Parts of Oregon saw record snowfall last week. However, despite no precipitation falling for days, most places are still dealing with piles of snow and ice.
Though the mercury will rise for much of Oregon at the start of the week, warmer temperatures don't spell an end to potential problems.
A weather system sometimes referred to as a "pineapple express" is expected to dump heavy rains starting on the coast, moving through the Willamette Valley and into central Oregon by Wednesday, according to the National Weather Service in Pendleton.
Heavy rain plus melting snow opens the door to possible flooding.
"The message here is definite change in the weather pattern from cold and winter to snowmelt and milder temperatures," said Vaaron Allen with the NWS in Pendleton. "So we can’t rule out the potential for some minor flooding issues."
Allen said some Oregon waterways may reach or breach their banks. Culverts blocked by snow and debris could also cause flooding.
However, Allen said the NWS does not currently anticipate major issues.

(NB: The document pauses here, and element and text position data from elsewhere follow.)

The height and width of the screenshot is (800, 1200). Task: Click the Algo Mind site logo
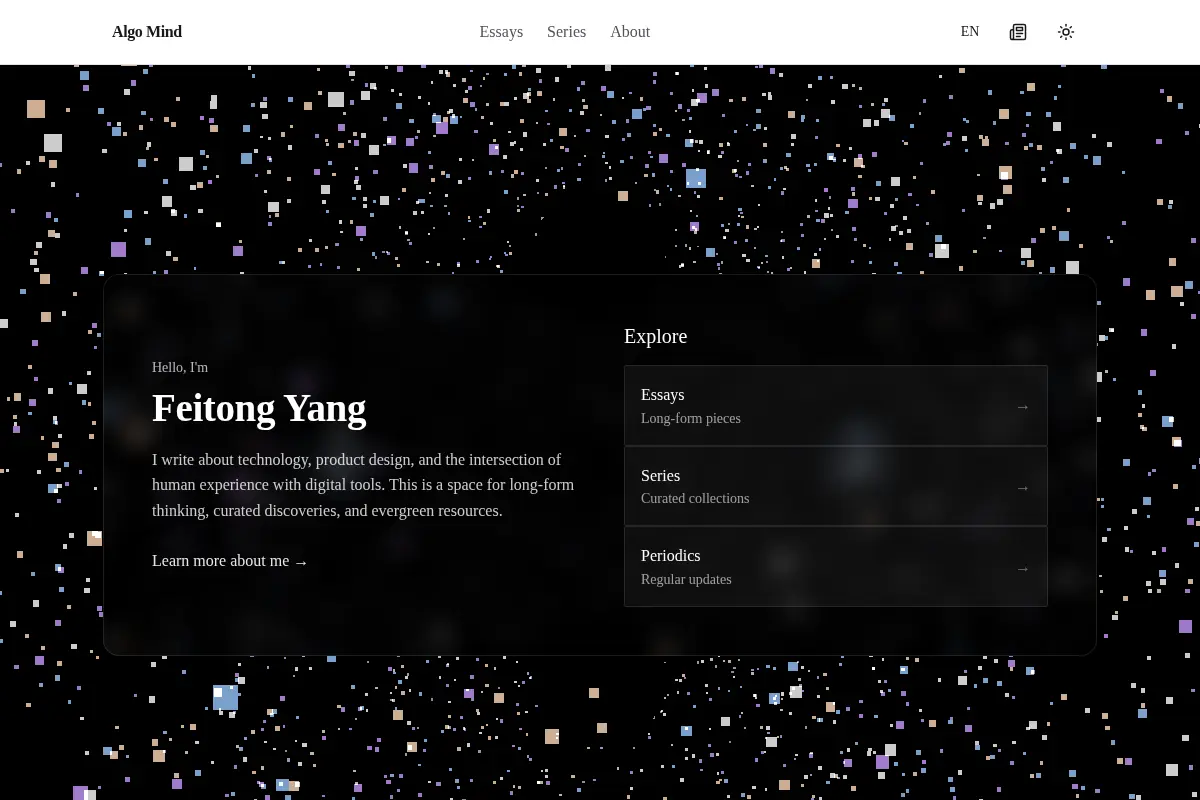(147, 32)
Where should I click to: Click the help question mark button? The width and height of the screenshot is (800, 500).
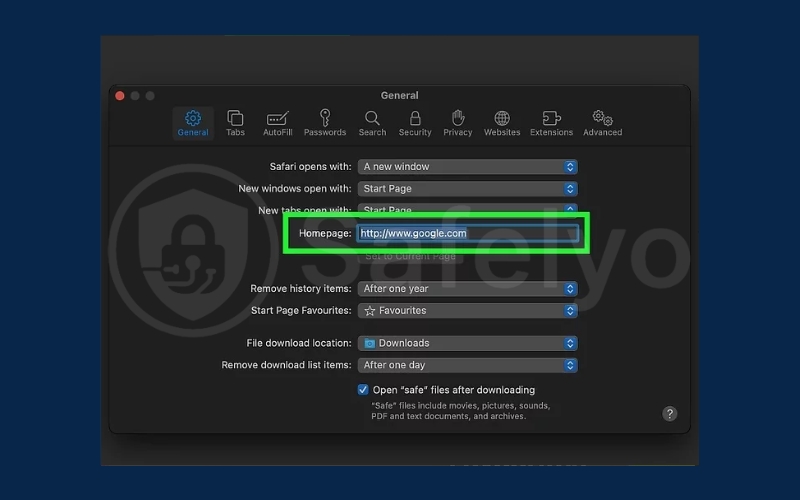pyautogui.click(x=670, y=414)
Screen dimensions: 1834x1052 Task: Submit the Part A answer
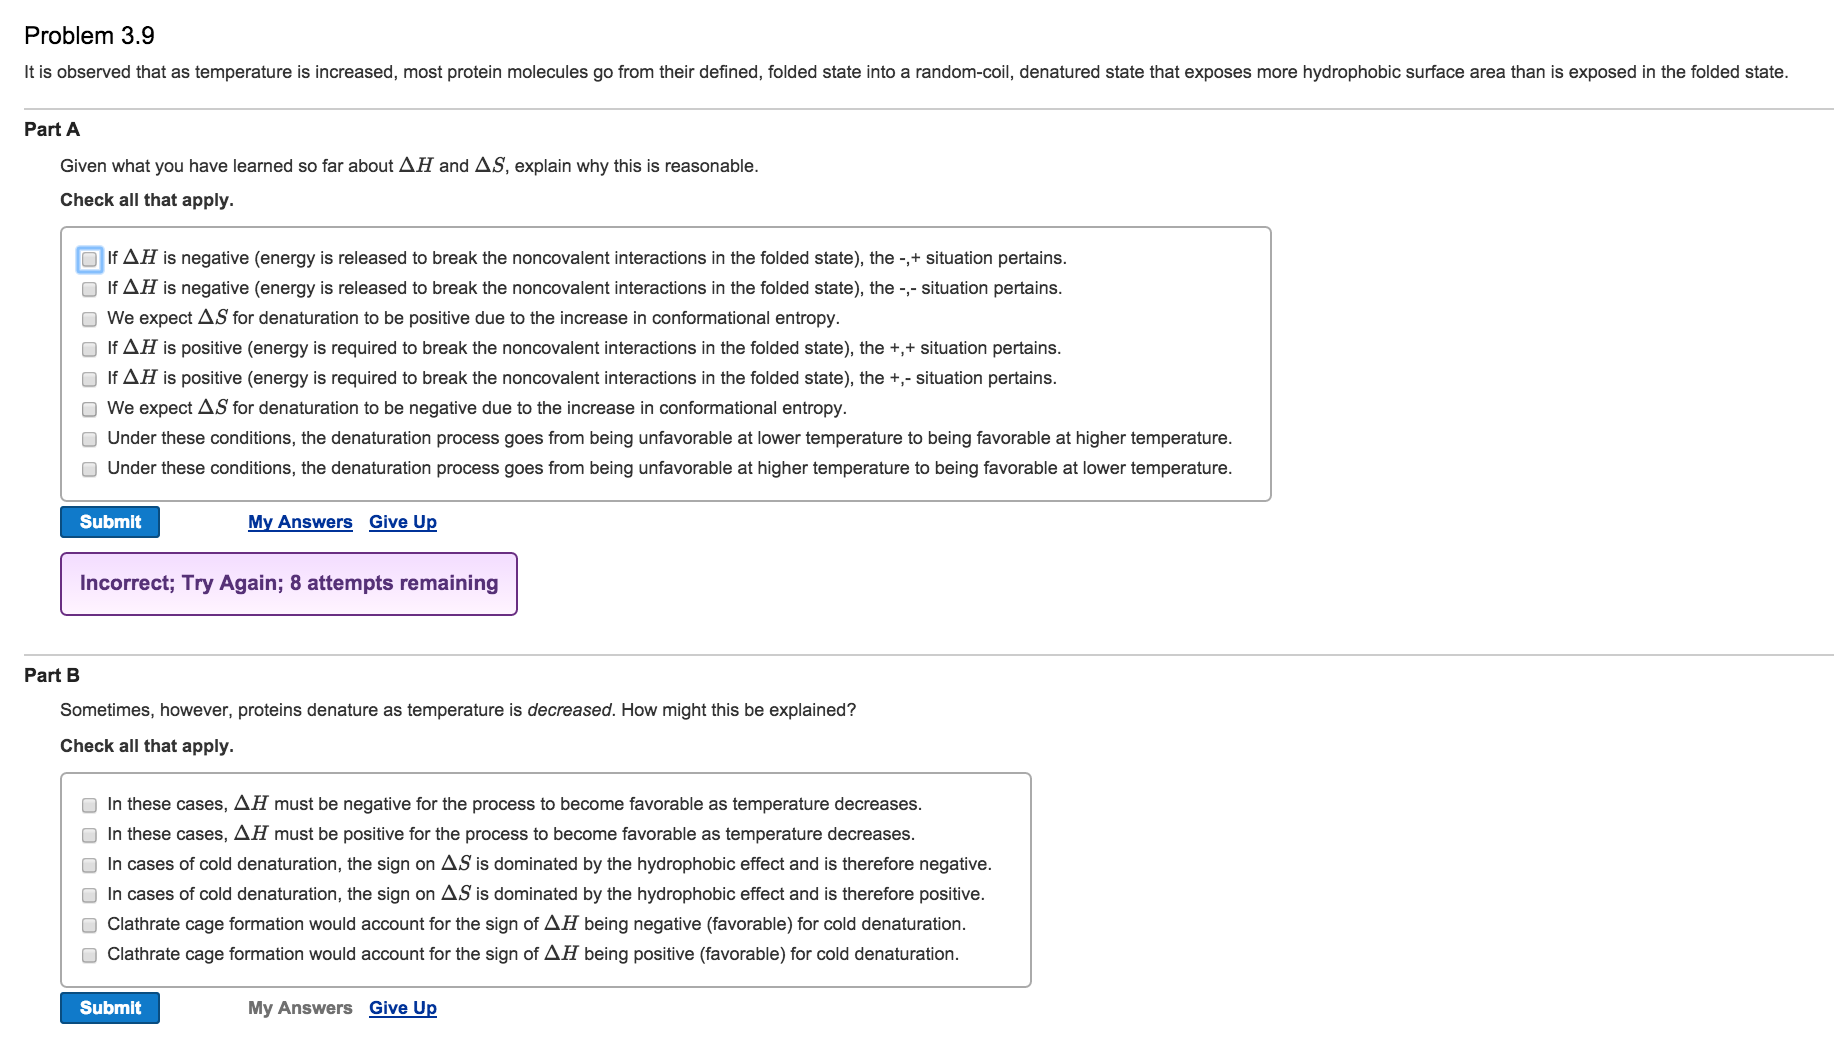110,522

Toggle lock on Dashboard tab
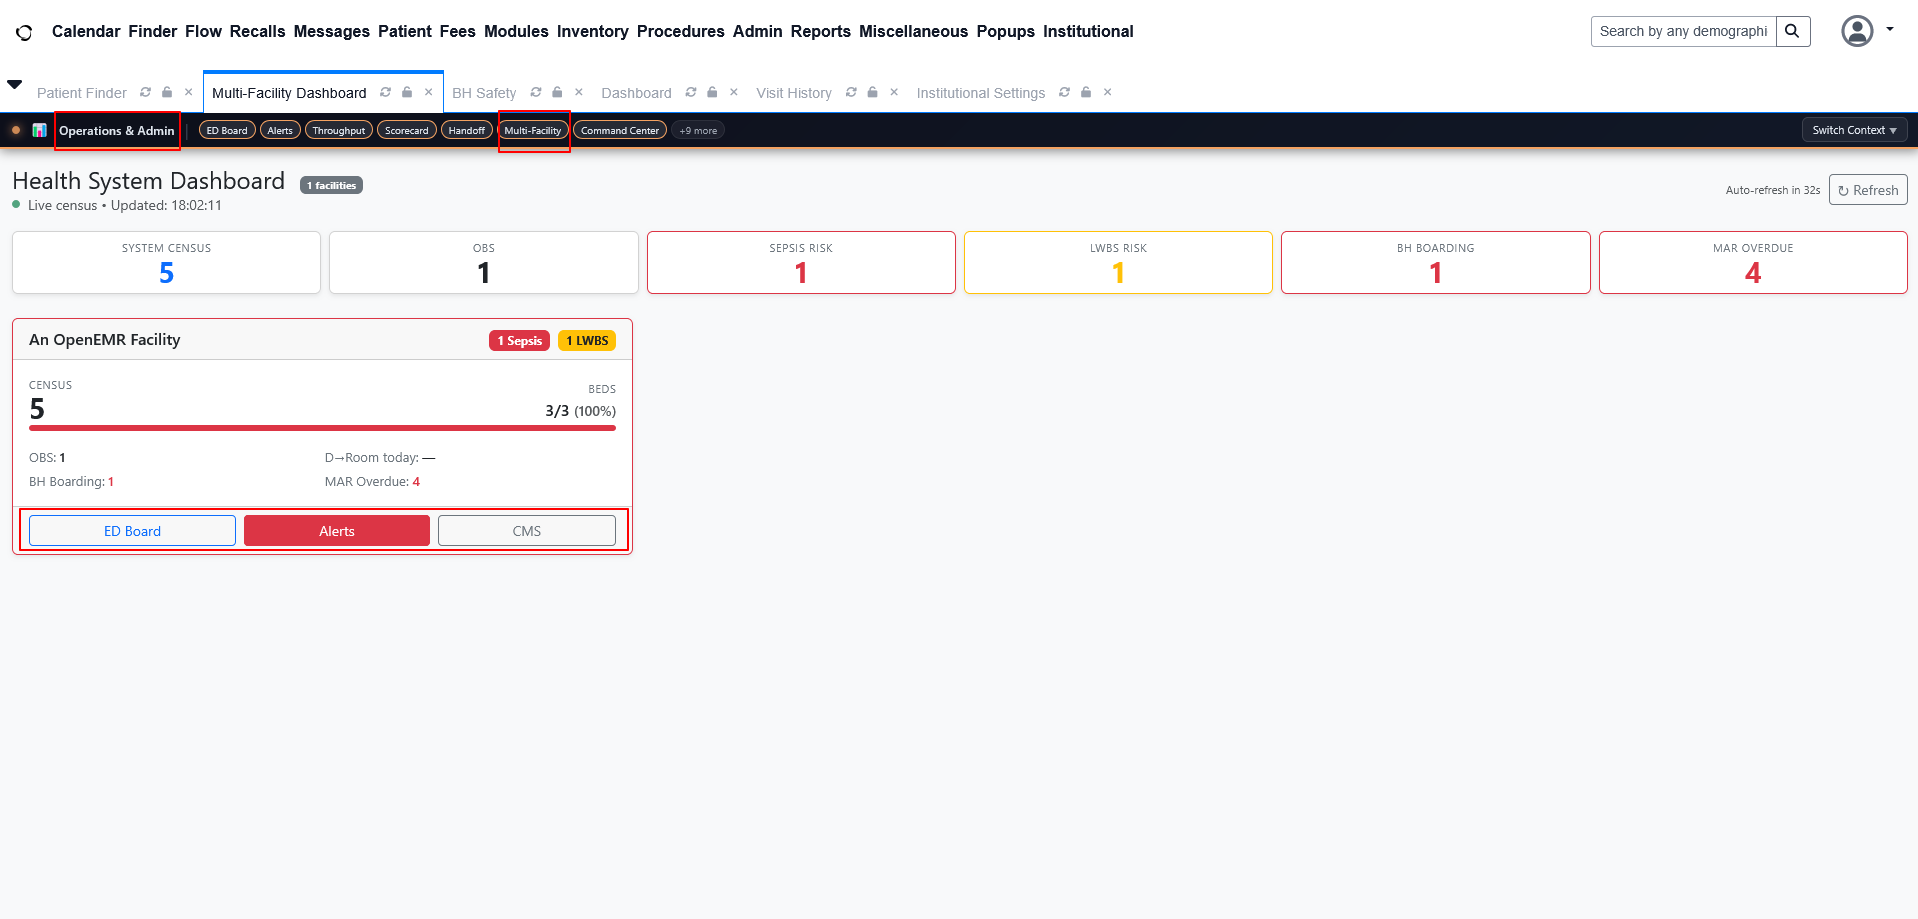pyautogui.click(x=712, y=92)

Some parts of Portland saw more than a foot of snow during the big storm. Despite some sun, frigid temperatures has kept most of the snow around into the weekend. Any snow and ice yet to melt will likely last through Sunday with more cold weather forecast.
Dave Thompson with the Oregon Department of Transportation said drivers should be wary of lingering snow and ice.
"The roads will be icy. People need to expect that any trip they take — whether it be a quick trip to the store or a long trip to grandmas — is going to take longer," Thompson said. "Expect it to take longer. Expect to go slower."
ODOT crews are using a number of strategies to combat ice buildup — including rock salt. The agency reversed a policy nixing the use of salt after gridlock crippled Portland roads during a mid-December snowstorm.
The agency used salt sparingly, but Thompson said where they used salt, it "worked very well."
Severe weather warming centers in Multnomah County will remain open through Monday night. An estimated 723 people stayed in warming centers overnight Saturday – that’s the most so far this winter.
Warming centers are accepting donations of rain gear and tarps, which will be distributed Tuesday morning as warming centers close.